Críticas às tarifas e defesa do multilateralismo
A declaração condena o uso crescente de tarifas e barreiras comerciais, qualificando-as como disfarces para práticas protecionistas. Essa crítica ocorre em meio ao aumento das tensões comerciais desencadeadas por Trump desde abril, quando foram adotadas tarifas de até 100% sobre produtos de países como a China. O Brasil também foi alvo, com uma tarifa média de 10% sobre suas exportações para os EUA, mas ainda não retaliou.
O grupo defendeu o fortalecimento da Organização Mundial do Comércio como espaço adequado para resolver disputas comerciais e alertou que medidas unilaterais ameaçam o comércio global.

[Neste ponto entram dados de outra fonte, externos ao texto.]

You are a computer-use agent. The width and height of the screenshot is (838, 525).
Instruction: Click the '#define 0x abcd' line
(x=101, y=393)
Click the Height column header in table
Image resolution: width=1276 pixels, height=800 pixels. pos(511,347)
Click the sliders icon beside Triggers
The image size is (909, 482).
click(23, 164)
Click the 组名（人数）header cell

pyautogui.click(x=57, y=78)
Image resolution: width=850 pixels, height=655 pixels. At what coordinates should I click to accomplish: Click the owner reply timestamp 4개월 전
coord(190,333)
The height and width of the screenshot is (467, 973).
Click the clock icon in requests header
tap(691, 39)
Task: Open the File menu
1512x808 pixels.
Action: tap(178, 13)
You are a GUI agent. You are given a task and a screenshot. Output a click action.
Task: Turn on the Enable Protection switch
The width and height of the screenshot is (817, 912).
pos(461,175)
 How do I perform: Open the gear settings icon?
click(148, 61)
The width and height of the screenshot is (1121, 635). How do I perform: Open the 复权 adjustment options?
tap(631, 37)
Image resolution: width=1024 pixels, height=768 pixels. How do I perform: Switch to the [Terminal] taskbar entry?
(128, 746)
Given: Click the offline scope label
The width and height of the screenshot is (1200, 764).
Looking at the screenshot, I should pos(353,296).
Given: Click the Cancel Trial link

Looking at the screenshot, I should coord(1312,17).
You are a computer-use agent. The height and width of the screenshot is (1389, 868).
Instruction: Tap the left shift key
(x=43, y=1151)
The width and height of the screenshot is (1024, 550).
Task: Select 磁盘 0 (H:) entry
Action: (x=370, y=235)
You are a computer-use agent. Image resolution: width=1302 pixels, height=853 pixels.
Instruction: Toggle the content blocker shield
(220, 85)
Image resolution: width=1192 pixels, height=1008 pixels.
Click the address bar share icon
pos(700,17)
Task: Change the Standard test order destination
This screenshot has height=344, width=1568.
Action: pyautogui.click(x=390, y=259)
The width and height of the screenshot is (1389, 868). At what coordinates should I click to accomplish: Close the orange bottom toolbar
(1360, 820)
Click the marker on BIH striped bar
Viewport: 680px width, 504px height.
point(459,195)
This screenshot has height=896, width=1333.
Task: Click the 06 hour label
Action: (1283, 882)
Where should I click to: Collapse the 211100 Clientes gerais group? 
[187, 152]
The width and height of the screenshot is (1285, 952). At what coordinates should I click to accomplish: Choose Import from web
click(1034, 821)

Foco em financiamento em moedas locais
O uso de moedas nacionais nas transações do bloco foi retomado com cautela. O trecho da declaração que, em 2024, incentivava esse tipo de operação foi substituído por um foco nos financiamentos feitos em moedas locais por meio do Banco dos Brics (NDB). O presidente Lula destacou que 31% dos projetos financiados pelo banco já utilizam moedas nacionais, reduzindo a dependência do dólar.
Regulação da Inteligência Artificial ganha destaque
O Brics também reforçou seu compromisso com a regulação internacional da inteligência artificial, destacando a importância de mitigar riscos e garantir benefícios equitativos, especialmente para países em desenvolvimento. O texto defende o pagamento de direitos autorais por conteúdos usados em treinamentos de IA e o respeito à propriedade intelectual digital.
Essa posição contraria a política do governo Trump, que tem se posicionado contra qualquer regulação da inteligência artificial. Uma proposta de proibição de normas estaduais sobre o tema chegou a ser apresentada pelo presidente, mas foi rejeitada pelo Congresso dos EUA.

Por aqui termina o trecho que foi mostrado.